The fear is that Schering-Plough may be repeating history. Some analysts had been warning that the company had become overly dependent once again on a single franchise (Vytorin/Zetia)--just like it did with the old allergy drug Claritin which went generic and over-the-counter at the same time. The bottom fell out of the bottom line when that happened earlier this decade.
SGP recently bought Organon, but one was to wonder if this quarter's results and the punishing the stock is taking will force CEO Fred Hassan, a consummate dealmaker, into another major corporate marriage with a big pharma.

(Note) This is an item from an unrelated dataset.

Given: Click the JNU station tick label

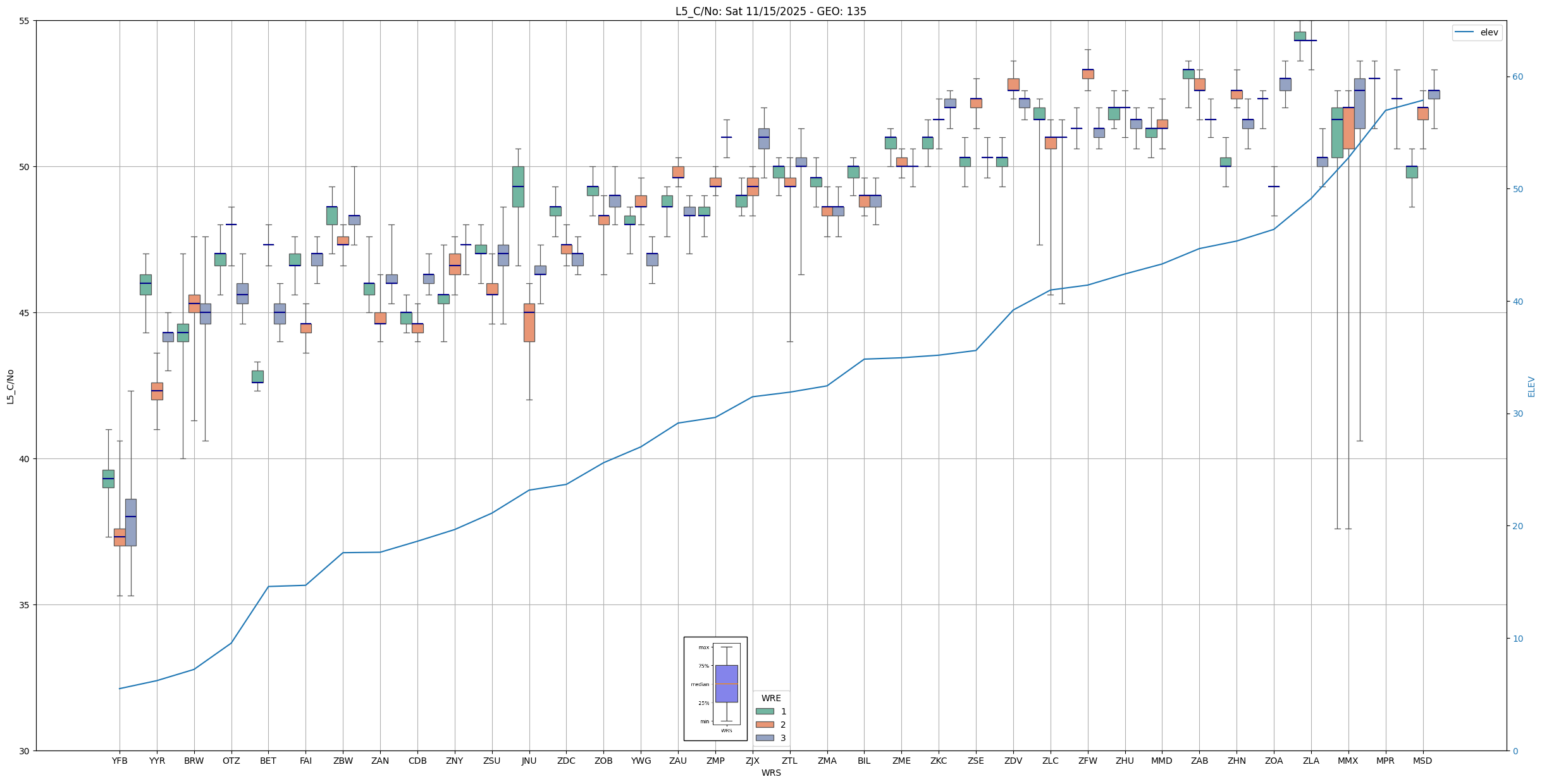Looking at the screenshot, I should pyautogui.click(x=529, y=761).
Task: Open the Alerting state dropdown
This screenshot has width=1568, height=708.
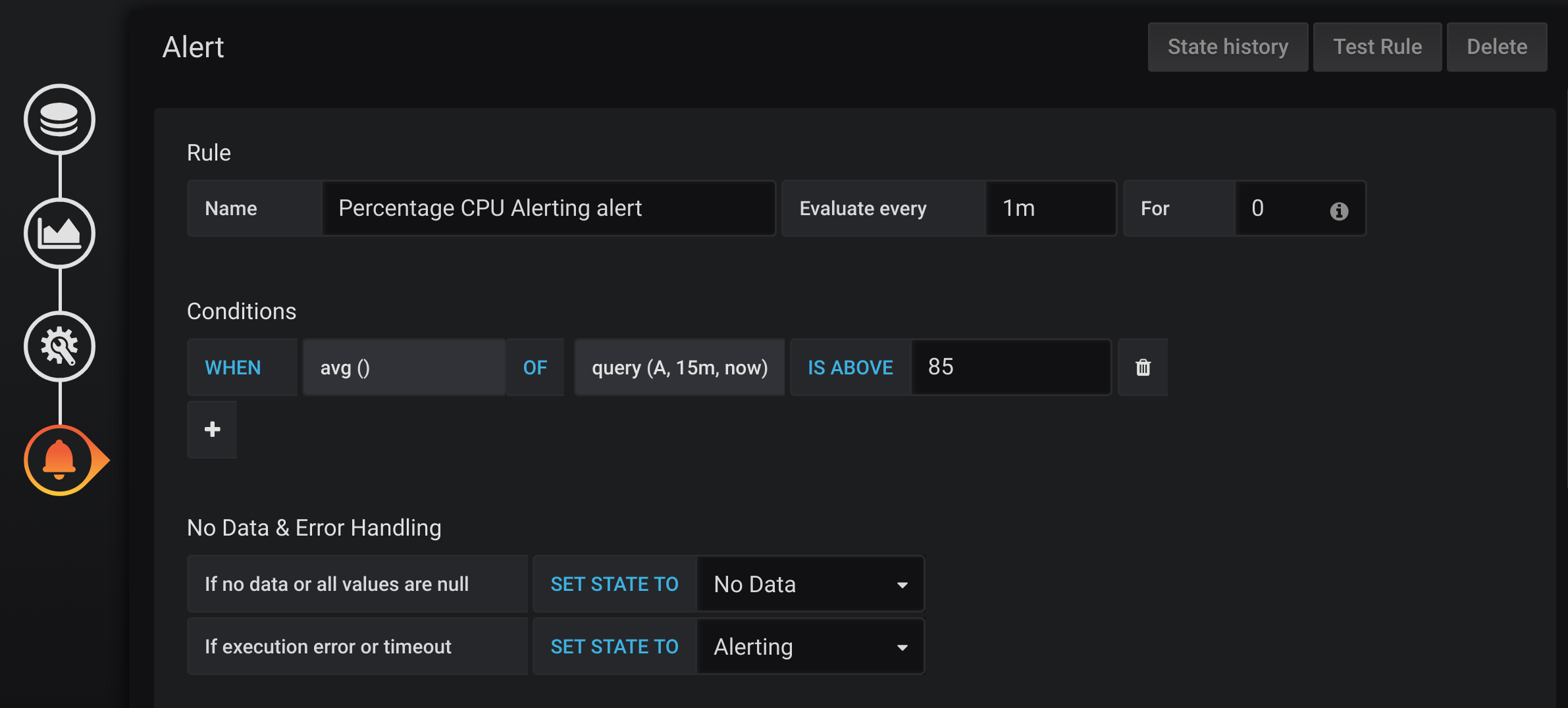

Dow component Merck, on the other hand, is the only U.S. drugmaker trading significantly higher today.The company beat the Street largely on the strength of its allergy/asthma drug Singulair, its new diabetes drugs Januvia and Janumet and its cadre of vaccines, including Gardasil for cervical cancer which posted more than $400 million in third-quarter sales.
Merck also raised its earnings forecast for the full year. And it put aside another $70 million to fight the Vioxx lawsuits. To be clear, that is not money for damages--it is put into a kitty to pay the lawyers. The company, which has an 11 and 5 record in the Vioxx early going, has yet to write a check to anyone for damages.
Finally, From Pharma to Football (Yes, another opportunity for a little alliteration)
I will not gloat on this blog about the Trojans' thrashing of the simply awful Notre Dame Fighting Irish over the weekend. Candidly, SC has a very, very tough game this Saturday against Oregon with National Championship and Rose Bowl implications for both teams. And I'm anxious to see the call Pete Carroll is going to make on what has quickly developed into a full-fledged quarterback controversy between Mark Sanchez and John David Booty. Fight on!